10.3 Covenants of the Company With Respect to Registration. In
connection with any registration under Section 10.1 or 10.2 hereof, the
Company
covenants and agrees as follows:
(a) The Company shall use its reasonable efforts to file a
registration statement within fifty (50) days of receipt of any demand
therefor, shall use its reasonable efforts to have any registration statements
declared effective at the earliest possible time, and shall furnish each
Holder desiring to sell Warrant Shares under such registration statement such
number of prospectuses as shall reasonably be requested.
(b) The Company shall pay all costs (excluding
fees and expenses of Holder(s)' counsel and any underwriting or
selling commissions which shall be paid by the Holders),
fees and expenses in connection with all registration statements
filed pursuant to Section 10.1 and 10.2(a) hereof including,
without limitation, the Company's legal and accounting fees,
printing expenses, blue sky fees and expenses.

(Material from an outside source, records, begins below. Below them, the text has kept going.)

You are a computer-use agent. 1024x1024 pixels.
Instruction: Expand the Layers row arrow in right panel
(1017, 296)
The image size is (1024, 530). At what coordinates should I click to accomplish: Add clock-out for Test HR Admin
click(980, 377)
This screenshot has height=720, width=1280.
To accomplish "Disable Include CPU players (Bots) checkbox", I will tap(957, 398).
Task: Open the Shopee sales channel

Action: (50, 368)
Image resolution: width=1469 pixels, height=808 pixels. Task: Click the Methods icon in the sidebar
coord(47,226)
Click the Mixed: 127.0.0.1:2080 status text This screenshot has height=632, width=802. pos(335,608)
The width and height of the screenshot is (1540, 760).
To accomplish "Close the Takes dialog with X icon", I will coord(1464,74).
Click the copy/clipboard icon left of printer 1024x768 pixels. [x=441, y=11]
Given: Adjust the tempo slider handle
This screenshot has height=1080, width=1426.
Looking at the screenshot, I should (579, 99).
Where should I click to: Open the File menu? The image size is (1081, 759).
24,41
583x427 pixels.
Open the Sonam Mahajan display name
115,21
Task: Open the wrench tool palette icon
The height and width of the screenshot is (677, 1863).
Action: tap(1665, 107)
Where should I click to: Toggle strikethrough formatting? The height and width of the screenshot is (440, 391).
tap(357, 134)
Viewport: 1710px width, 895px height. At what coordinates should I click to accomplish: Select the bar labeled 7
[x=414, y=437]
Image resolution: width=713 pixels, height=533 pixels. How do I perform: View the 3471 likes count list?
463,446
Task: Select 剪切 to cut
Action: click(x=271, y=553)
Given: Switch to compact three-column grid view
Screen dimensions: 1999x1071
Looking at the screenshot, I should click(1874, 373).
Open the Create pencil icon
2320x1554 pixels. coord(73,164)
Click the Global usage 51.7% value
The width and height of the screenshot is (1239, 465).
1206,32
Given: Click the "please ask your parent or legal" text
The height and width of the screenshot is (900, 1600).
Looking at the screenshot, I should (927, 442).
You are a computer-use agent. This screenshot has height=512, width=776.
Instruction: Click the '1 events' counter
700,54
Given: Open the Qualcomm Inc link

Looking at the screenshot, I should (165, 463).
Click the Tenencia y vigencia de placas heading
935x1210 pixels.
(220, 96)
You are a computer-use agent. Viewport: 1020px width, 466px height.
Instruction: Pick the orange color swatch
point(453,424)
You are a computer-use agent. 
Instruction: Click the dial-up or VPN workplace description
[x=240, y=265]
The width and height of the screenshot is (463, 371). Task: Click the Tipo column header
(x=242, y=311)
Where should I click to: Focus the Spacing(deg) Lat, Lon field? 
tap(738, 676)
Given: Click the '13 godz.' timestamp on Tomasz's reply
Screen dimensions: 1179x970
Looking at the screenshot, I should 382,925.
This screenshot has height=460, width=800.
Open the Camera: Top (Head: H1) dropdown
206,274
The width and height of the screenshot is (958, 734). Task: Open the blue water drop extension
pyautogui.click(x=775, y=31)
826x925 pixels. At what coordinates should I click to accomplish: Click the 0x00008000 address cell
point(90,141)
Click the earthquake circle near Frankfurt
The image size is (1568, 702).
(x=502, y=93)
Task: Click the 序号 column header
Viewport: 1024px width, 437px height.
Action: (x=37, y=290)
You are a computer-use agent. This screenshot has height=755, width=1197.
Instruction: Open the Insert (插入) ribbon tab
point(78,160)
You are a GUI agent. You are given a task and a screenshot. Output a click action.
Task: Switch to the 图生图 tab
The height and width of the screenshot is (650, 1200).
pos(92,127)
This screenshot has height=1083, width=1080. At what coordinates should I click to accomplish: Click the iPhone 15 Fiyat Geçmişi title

(c) The Company will take all necessary action
which may be required in qualifying or registering the Warrant
Securities included in a registration statement for offering and
sale under the securities or blue sky laws of such states as
reasonably are requested by the Holder(s), provided that the
Company shall not be obligated to execute or file any general
consent to service of process or to qualify as a foreign
corporation to do business under the laws of any such
jurisdiction.
(d) Nothing contained in this Agreement shall be
construed as requiring the Holders to exercise their Warrants
prior to the initial filing of any registration statement or the
effectiveness thereof.
(e) The Company shall deliver promptly to each
Holder participating in the offering requesting the
correspondence and memoranda described below copies of all
correspondence between the Commission and the Company, its
counsel or auditors and all memoranda relating to discussions
with the Commission or its staff with respect to the registration
statement.
(f) Notwithstanding anything herein to the
contrary, the obligations of the Company and rights of the
Holders under Sections 10.1, 10,.2 and 10.3 shall expire and
terminate at such time as Xxxx, Xxxx & Co., Inc. or its
successors, shall have received from counsel to the Company an
unqualified written opinion of such counsel that the Holders have
the right, pursuant to the provisions of Rule 144 under the Act,
to sell within any three month period from the date of the
opinion all Warrant Shares then held and purchasable upon
exercise of the Warrants by such Holders.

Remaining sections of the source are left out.